Can You Win Riddler Jenga?

Riddler Express

Seven three-digit numbers fill a CrossProduct table. The products of each row’s digits are $280, 168, 162, 360, 60, 256, 126$, and the products down the hundreds, tens and ones columns are $183{,}708$, $245{,}760$, $117{,}600$. Find the seven numbers.

Solution

Factor each row product into three digits and let the column products select the right factorisation, pruning whenever a running column product overshoots. The search returns a unique table: $$\boxed{785,\ 387,\ 963,\ 985,\ 354,\ 488,\ 927.}$$

The computation

List each row’s digit triples, then search for the combination whose three columns multiply to the targets.

from itertools import product
rows = [280, 168, 162, 360, 60, 256, 126]
cols = (183708, 245760, 117600)
opts = [[(a, b, c) for a in range(1, 10) for b in range(1, 10)
         for c in range(1, 10) if a*b*c == p] for p in rows]
sols = []
def search(i, prod, acc):
    if any(prod[k] > cols[k] for k in range(3)): return
    if i == 7:
        if prod == list(cols): sols.append(acc)
        return
    for t in opts[i]:
        search(i + 1, [prod[k]*t[k] for k in range(3)], acc + [t])
search(0, [1, 1, 1], [])
print(sols[0])

Riddler Classic

Stack blocks one at a time; each new block’s centre lands at a uniformly random point along the block directly beneath it. On average, how many blocks must you place before the tower first collapses (some block falls off)?

Solution

A tower stands only if every group of blocks from the top down rests stably on the block beneath it.
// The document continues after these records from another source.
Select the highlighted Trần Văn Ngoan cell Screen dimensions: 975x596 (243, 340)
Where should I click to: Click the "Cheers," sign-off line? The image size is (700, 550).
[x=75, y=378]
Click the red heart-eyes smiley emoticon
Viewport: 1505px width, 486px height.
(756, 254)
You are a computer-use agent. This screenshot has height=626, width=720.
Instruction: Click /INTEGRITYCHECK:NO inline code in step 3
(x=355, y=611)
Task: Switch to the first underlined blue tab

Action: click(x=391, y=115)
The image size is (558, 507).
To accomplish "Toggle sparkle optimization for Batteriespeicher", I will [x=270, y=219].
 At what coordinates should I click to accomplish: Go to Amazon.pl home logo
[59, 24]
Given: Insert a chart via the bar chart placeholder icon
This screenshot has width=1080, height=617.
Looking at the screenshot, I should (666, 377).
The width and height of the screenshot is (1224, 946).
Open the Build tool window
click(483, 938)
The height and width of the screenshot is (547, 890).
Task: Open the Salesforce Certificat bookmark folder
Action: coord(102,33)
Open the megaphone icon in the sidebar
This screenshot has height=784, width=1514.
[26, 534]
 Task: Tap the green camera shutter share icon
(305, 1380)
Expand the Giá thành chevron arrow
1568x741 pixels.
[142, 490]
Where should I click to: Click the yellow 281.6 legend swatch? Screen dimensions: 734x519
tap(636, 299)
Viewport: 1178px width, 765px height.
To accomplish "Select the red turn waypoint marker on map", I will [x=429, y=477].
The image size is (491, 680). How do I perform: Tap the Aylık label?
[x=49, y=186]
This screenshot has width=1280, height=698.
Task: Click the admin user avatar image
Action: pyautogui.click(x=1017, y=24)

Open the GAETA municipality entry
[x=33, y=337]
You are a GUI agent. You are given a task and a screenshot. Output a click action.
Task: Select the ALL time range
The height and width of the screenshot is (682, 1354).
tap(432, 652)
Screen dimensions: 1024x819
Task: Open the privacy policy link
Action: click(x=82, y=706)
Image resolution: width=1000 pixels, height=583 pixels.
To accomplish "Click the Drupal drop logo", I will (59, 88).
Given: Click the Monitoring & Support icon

Concretely, take the top $k$ blocks as a single rigid composite; it sits on the $(k{+}1)$-th block from the top, and it topples if its centre of mass falls outside that supporting block’s footprint. The tower survives a new placement only when no such top group is overbalanced; the first time one is, those blocks tip and the tower collapses.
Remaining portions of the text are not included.